------ Data extracts ------
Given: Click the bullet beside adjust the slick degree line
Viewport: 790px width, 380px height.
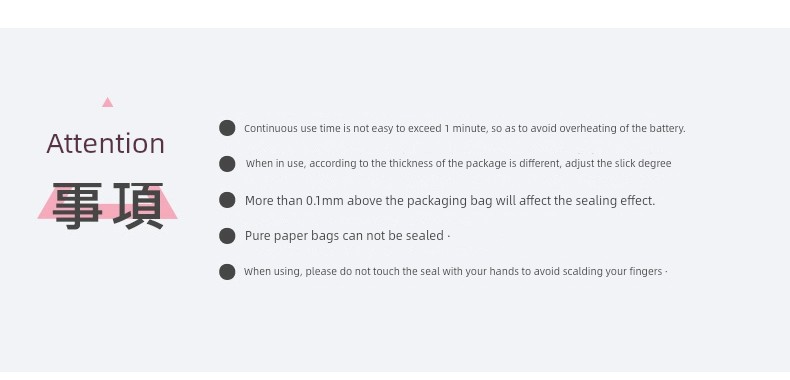Looking at the screenshot, I should pyautogui.click(x=227, y=164).
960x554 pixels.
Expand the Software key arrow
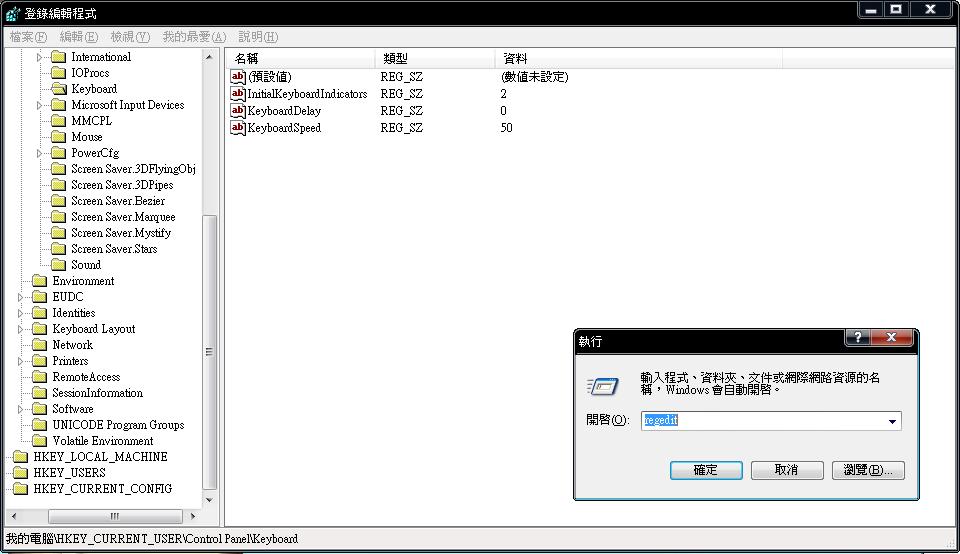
------
Aim of the task:
Nothing but the lines from the one containing "Viewport: 790px width, 380px height." through the final line of the records, both included and copied exactly, should appear in the answer; pictures stay out.

Your solution:
Viewport: 790px width, 380px height.
Looking at the screenshot, I should pyautogui.click(x=227, y=164).
960x554 pixels.
Expand the Software key arrow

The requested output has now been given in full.